Commonwealth Bank of Australia (CBA) has declared an ordinary dividend of AUD 2.60 per fully paid ordinary share for the six months ending 30 June 2025. This dividend is fully franked, reflecting the bank’s continued profitability and strong capital position. The payment is scheduled for 29 September 2025, with an ex-dividend date of 20 August and a record date of 21 August.

Dividend Reinvestment Plan Details

Alongside the cash dividend, CBA offers shareholders the option to participate in a Dividend Reinvestment Plan (DRP). Notably, the DRP will not include any discount on the reinvestment price, which is calculated as the average daily volume weighted average price of CBA shares traded on the ASX and Cboe over a 20 trading day period starting 25 August 2025. Shareholders wishing to elect participation must do so by 5pm on 22 August 2025.

Currency Flexibility for Shareholders

In a move that reflects CBA’s international shareholder base, dividend payments can be made in Australian Dollars (AUD), New Zealand Dollars (NZD), or British Pounds (GBP), depending on the shareholder’s registered address. Shareholders in Australia, New Zealand, and the United Kingdom will receive dividends in their local currency by default, but all shareholders can elect to receive payments in any of the three currencies by setting up an account with OFX Group Limited or by updating their bank details accordingly.

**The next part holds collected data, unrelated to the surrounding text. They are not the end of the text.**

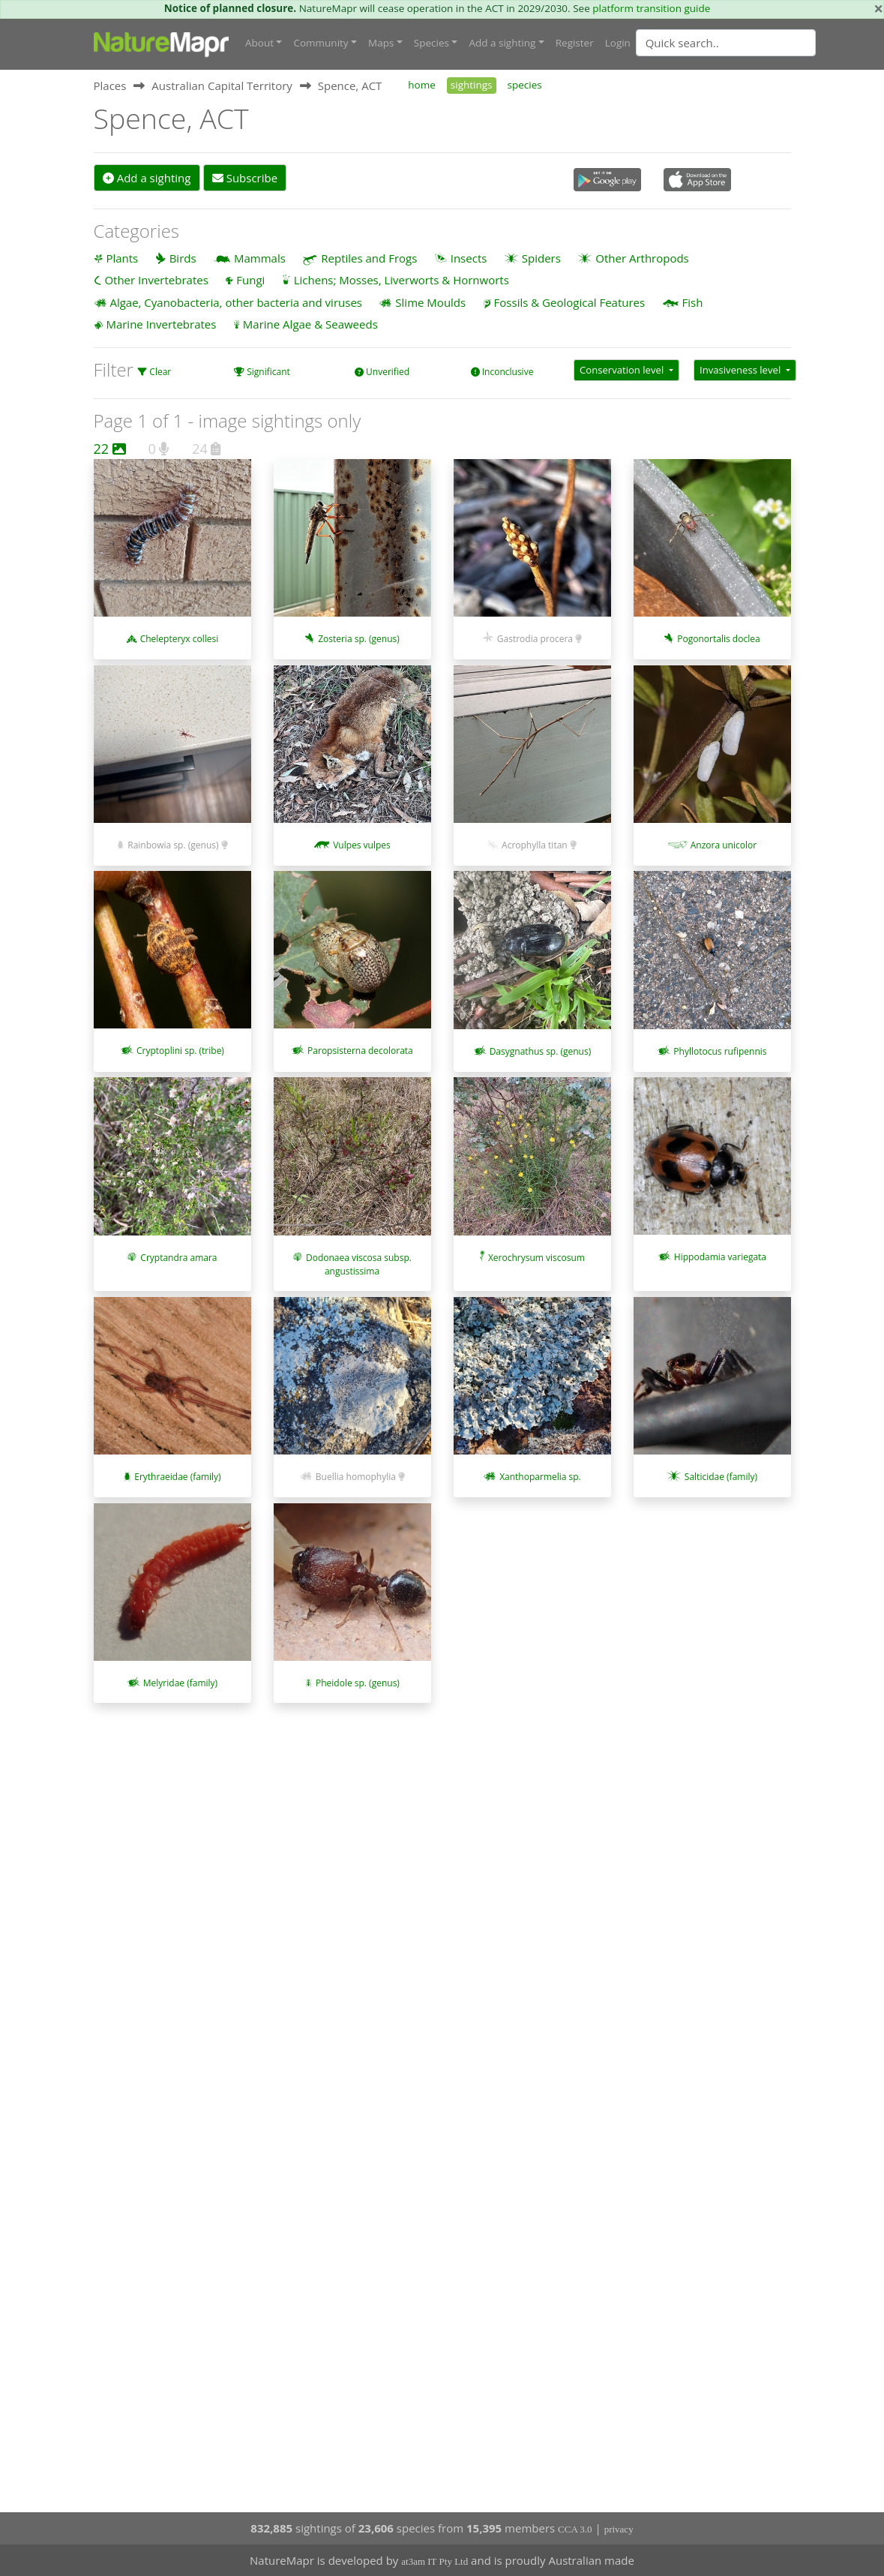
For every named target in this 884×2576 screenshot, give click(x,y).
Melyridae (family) (180, 1683)
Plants (122, 258)
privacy (619, 2529)
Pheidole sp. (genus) (358, 1683)
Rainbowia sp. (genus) (172, 845)
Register (575, 43)
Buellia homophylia (356, 1476)
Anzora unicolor (724, 845)
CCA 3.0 (575, 2529)
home (421, 85)
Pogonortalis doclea (718, 638)
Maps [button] (381, 43)
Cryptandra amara (178, 1257)
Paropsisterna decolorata (360, 1050)
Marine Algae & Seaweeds (310, 324)
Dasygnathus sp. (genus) (541, 1051)
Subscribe (244, 177)
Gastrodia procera (535, 638)
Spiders (541, 258)
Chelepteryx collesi (179, 638)
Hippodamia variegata (720, 1256)
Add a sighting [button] (502, 43)
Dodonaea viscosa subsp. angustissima (359, 1264)
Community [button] (320, 43)
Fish (692, 302)
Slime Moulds (430, 302)
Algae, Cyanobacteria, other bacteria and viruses (235, 302)
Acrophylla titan (535, 845)
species (525, 85)
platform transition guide (651, 8)
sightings (472, 85)
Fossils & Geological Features (570, 302)
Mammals (260, 258)
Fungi (250, 279)
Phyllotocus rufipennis (719, 1051)
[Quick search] (726, 42)
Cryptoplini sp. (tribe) (180, 1050)
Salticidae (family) (721, 1476)
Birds (182, 258)
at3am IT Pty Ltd (434, 2561)
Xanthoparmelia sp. (540, 1476)
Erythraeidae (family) (177, 1476)
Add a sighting (147, 177)
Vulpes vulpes (362, 845)
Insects (469, 258)
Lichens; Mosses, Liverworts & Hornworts (401, 279)
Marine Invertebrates (161, 324)
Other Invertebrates (156, 279)
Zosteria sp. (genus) (359, 638)
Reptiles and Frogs (369, 258)
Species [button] (431, 43)
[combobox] (756, 42)
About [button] (259, 43)
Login (618, 43)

Participation Conditions and Geographic Reach

The DRP is open to shareholders in multiple countries including Australia, New Zealand, the United Kingdom, Canada, Denmark, Hong Kong, Ireland, Singapore, Norway, Switzerland, and the United Arab Emirates. This broad eligibility underscores CBA’s global investor reach. However, shareholders outside Australia are advised to carefully review the DRP rules and eligibility notices before deciding to participate.

Implications for Investors

The fully franked nature of the dividend means Australian investors can benefit from franking credits, potentially reducing their tax liabilities. The absence of a DRP discount may temper some investor enthusiasm for reinvestment, but the flexibility in currency choice and broad geographic eligibility could encourage participation from international shareholders. Market watchers will be keen to observe the uptake of the DRP and how currency fluctuations might impact dividend returns.

Bottom Line?

CBA’s dividend announcement balances steady income with shareholder choice, setting the stage for investor decisions ahead of the September payment.

Questions in the middle?

  • How will currency fluctuations between AUD, NZD, and GBP affect dividend value for international shareholders?
  • What level of participation will the DRP see without a discount incentive?
  • Could future dividends introduce DRP discounts to boost reinvestment uptake?